Ces propos ont rapidement provoqué de nombreuses réactions dans les milieux sportifs kinois. Plusieurs observateurs et passionnés du football RD-congolais ont critiqué la sortie médiatique du président du CS Katasi du Congo, estimant qu’elle pourrait nuire davantage à l’image déjà fragilisée du football national. «Un président de club devrait faire preuve de retenue avant de porter publiquement de telles accusations», a condamné un analyste sportif local. Un autre observateur souligne les conséquences potentielles de telles déclarations: «Lorsqu’un président de club accuse publiquement ses homologues d’être “corruptibles”, il s’expose à d’éventuelles sanctions disciplinaires et judiciaires. Ces propos portent atteinte à l’honneur des dirigeants concernés et remettent en cause l’intégrité de toute la compétition».

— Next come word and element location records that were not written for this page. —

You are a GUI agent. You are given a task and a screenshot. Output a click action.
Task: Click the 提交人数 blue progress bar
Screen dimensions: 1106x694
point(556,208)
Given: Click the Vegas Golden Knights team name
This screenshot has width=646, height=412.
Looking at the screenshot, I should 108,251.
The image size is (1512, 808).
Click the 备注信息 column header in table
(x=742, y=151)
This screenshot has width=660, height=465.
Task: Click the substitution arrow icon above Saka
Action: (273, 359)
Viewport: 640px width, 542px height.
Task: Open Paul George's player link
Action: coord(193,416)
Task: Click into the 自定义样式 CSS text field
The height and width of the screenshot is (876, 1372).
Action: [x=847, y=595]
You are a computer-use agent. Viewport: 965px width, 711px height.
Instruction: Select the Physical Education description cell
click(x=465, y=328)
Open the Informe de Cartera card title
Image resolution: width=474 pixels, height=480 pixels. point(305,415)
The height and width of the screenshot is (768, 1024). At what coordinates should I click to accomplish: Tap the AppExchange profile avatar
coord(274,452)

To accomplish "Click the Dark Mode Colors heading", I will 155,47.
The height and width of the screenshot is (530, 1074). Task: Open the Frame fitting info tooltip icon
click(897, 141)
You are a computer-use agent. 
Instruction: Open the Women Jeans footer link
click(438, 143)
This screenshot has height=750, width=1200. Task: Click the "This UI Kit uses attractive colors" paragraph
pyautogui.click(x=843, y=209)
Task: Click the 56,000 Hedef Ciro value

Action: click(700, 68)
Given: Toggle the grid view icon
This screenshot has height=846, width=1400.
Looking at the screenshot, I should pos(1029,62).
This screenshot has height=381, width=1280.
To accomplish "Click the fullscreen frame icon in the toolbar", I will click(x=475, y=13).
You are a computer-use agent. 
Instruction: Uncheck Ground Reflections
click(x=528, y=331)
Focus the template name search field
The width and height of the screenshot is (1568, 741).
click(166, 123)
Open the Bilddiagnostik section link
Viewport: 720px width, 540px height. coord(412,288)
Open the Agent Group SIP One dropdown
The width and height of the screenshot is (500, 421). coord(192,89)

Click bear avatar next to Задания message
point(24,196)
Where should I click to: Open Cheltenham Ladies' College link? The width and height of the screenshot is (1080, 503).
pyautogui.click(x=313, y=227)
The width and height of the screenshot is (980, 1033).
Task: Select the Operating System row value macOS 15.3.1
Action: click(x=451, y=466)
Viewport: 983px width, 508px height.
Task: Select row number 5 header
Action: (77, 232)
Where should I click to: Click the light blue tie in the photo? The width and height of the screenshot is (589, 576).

Cette affaire ravive également les soupçons récurrents autour de possibles matches arrangés au sein de l’EPFKIN. Déjà, la saison précédente, plusieurs rumeurs avaient circulé concernant des manipulations présumées de rencontres décisives. Selon certaines indiscrétions relayées par «AfricaNews», le FC Mweka, dirigé par Abega Mido, figurait parmi les clubs soupçonnés d’avoir bénéficié du soutien de certains arbitres et dirigeants afin de conserver la première place du groupe B et d’accéder à la finale face au leader de la poule A. Si une enquête officielle venait à être ouverte par les organisateurs du championnat ou par la Fédération congolaise de football association -FECOFA-, les clubs reconnus coupables de corruption pourraient s’exposer à de lourdes sanctions disciplinaires, notamment une relégation en division inférieure ainsi qu’à une amende de 250 dollars américains, conformément à l’article 53 du Code disciplinaire de la FECOFA.